La forma del naso è stata determinata misurando i tessuti ossei del cranio e selezionando l’opzione più adatta da un database digitale. Tono della pelle, colore degli occhi e dei capelli sono stati scelti in base alle caratteristiche tipiche della regione. Ogni volto è stato presentato con un’espressione neutra per evitare interpretazioni sulla personalità degli individui. Poi è arrivata la parte più difficile: aggiungere la texture. Rughe, ciglia, lentiggini, pori. Liu ha spiegato che la texture è sempre la sfida più grande, perché semplicemente non si sa come si presentassero davvero: cicatrici, tatuaggi, variazioni nel tono della pelle. Quello che il team ha presentato è una rappresentazione media, basata su ciò che si conosce di questi individui.
Non sono ritratti, sono approssimazioni
Liu è stata chiara su questo punto, peraltro ovvio: i volti ricostruiti mostrano come avrebbero potuto apparire queste persone, non come apparivano realmente. Le ricostruzioni si basano su medie di gruppo, ma nessuno è mai una media perfetta. Le caratteristiche individuali, le espressioni, i segni distintivi: tutto questo resta al di là delle possibilità della tecnologia attuale. Eppure, è stata comunque una bellissima operazione. Quello che Face Lab ha fatto è restituire un’identità visiva a quattro individui che erano rimasti anonimi per ottocento anni. Non sono ritratti fotografici, ma immagini che permettono di riconoscere una presenza umana dietro le maschere.

Il progetto è stato presentato per la prima volta nell’agosto 2025 all’XI Congresso Mondiale sugli Studi sulle Mummie a Cusco, in Perù. Un palcoscenico appropriato, considerando che il lavoro riguarda proprio pratiche funerarie sudamericane.

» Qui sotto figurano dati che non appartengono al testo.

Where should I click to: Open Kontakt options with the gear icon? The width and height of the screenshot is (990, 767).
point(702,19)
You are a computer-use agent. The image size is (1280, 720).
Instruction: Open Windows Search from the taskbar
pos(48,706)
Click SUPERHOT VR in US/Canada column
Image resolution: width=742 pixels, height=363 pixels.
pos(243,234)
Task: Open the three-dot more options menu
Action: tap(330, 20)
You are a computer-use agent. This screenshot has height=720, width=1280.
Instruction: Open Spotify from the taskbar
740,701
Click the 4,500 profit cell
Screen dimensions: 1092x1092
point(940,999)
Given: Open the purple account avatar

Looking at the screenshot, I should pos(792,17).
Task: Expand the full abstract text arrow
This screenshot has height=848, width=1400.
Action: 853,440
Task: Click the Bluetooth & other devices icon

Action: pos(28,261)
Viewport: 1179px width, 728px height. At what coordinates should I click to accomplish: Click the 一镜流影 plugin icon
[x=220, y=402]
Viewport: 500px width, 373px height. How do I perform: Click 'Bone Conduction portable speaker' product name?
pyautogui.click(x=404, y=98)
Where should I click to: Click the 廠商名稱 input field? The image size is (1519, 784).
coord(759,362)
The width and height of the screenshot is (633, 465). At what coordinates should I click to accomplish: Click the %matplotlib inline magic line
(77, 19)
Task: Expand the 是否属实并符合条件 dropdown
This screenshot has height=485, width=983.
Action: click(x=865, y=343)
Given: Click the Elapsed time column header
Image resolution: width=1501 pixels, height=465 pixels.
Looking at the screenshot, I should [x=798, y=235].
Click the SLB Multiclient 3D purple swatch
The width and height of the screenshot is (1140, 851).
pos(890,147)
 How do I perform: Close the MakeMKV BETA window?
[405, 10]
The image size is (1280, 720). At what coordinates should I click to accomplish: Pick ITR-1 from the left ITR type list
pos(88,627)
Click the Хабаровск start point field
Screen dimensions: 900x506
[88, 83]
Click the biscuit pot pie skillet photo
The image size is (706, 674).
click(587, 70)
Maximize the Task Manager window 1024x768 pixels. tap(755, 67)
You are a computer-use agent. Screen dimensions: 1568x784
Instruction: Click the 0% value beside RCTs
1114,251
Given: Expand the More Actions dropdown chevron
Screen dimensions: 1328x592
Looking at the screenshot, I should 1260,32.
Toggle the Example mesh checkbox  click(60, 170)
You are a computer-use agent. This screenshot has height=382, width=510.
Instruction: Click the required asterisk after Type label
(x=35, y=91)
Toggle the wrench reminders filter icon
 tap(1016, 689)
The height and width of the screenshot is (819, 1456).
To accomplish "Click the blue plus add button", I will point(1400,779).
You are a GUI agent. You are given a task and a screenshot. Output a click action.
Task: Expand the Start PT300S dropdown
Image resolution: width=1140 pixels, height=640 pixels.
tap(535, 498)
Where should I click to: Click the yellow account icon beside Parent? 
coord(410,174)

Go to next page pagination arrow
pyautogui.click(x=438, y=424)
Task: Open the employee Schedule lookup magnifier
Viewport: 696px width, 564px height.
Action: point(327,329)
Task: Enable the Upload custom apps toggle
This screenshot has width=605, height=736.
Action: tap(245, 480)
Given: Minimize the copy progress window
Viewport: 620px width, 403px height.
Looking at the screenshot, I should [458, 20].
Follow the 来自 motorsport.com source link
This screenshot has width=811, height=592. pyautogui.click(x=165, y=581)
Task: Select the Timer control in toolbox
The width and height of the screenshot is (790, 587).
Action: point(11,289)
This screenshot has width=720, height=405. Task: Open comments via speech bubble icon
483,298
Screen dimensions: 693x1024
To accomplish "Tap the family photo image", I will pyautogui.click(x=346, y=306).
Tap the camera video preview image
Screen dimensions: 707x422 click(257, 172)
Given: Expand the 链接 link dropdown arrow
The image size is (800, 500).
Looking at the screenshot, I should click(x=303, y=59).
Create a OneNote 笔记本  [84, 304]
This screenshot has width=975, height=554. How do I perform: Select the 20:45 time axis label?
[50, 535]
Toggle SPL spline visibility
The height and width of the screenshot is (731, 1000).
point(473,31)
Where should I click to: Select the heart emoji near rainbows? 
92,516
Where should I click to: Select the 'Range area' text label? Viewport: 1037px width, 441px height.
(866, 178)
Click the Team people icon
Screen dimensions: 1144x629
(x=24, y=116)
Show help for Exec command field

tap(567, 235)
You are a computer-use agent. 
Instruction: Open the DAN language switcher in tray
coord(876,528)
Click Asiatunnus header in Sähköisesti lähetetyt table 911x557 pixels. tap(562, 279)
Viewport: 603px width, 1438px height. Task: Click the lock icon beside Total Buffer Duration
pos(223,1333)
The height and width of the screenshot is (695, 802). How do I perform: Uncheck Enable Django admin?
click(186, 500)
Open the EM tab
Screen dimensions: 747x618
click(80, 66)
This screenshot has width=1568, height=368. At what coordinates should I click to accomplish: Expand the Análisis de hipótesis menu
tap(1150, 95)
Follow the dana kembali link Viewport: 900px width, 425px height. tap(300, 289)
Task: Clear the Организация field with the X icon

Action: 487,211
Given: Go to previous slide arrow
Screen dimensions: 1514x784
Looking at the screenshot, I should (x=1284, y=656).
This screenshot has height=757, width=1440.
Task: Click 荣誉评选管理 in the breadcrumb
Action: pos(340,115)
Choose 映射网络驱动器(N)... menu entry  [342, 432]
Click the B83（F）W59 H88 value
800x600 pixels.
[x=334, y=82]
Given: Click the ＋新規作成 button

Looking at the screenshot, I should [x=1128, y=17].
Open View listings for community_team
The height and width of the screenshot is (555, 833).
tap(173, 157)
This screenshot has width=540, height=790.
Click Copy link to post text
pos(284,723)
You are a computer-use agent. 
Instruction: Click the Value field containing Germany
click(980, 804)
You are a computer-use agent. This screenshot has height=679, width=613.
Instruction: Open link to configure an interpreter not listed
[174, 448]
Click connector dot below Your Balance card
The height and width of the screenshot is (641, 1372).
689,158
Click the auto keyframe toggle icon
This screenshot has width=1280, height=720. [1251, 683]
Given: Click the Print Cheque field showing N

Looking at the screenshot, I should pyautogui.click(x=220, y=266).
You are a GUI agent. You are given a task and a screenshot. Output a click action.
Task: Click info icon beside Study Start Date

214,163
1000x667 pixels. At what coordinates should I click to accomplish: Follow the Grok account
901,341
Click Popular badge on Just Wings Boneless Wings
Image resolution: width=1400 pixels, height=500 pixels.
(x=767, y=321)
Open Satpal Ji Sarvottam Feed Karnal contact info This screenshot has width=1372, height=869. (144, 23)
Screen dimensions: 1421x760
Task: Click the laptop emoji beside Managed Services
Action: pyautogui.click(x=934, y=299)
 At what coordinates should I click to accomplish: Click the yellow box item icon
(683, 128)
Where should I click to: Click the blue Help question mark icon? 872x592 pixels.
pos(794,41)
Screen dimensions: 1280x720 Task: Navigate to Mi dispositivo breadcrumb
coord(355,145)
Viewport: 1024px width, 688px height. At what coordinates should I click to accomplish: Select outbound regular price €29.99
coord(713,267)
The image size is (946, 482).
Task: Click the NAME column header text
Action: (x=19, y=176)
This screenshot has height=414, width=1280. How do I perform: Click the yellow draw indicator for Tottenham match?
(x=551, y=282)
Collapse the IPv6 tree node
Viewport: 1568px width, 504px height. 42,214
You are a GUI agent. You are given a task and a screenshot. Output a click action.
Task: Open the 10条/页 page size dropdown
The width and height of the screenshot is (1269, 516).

Face Lab, fondato nel 2015 come centro pionieristico di ricerca craniofacciale, collabora spesso con le forze dell’ordine per l’identificazione forense. Ma i progetti sul patrimonio culturale, come questo, permettono ai musei e agli studiosi di ripensare il passato umano in modi nuovi. Tecniche simili sono state usate anche su mummie egiziane, dove la fenotipizzazione del DNA ha permesso di ricostruire i volti a partire da informazioni genetiche.
Perché queste maschere precolombiane sono importanti
Le maschere colombiane sono testimonianza di una cultura che investiva risorse e competenze straordinarie nella preparazione dei morti. La fusione perfetta tra maschera e cranio richiede tempo, precisione, materiali specifici. Non è un trattamento che veniva riservato a chiunque. Probabilmente questi quattro individui appartenevano all’élite o avevano un ruolo particolare nelle comunità precolombiane cui appartenevano. Ma senza il contesto archeologico, restano solo ipotesi. Quello che sappiamo è che la loro società aveva sviluppato una comprensione sofisticata dell’anatomia umana e tecniche artistiche avanzate. Le maschere erano fatte per durare, per preservare l’identità anche dopo la morte.
Oggi, grazie al lavoro di Face Lab, quei volti tornano visibili. Non sono più solo oggetti museali anonimi, ma persone con una storia. Un bambino che non ha raggiunto l’età adulta, una donna che ha superato i sessant’anni in un’epoca in cui la vita media era molto più breve, due giovani uomini nel pieno delle forze. Quattro esistenze che attraversano i secoli e ci guardano, grazie a una combinazione di artigianato antico e tecnologia moderna.
La loro eredità culturale continua a essere riconosciuta, e questo è forse il regalo più grande che la tecnologia può fare al passato.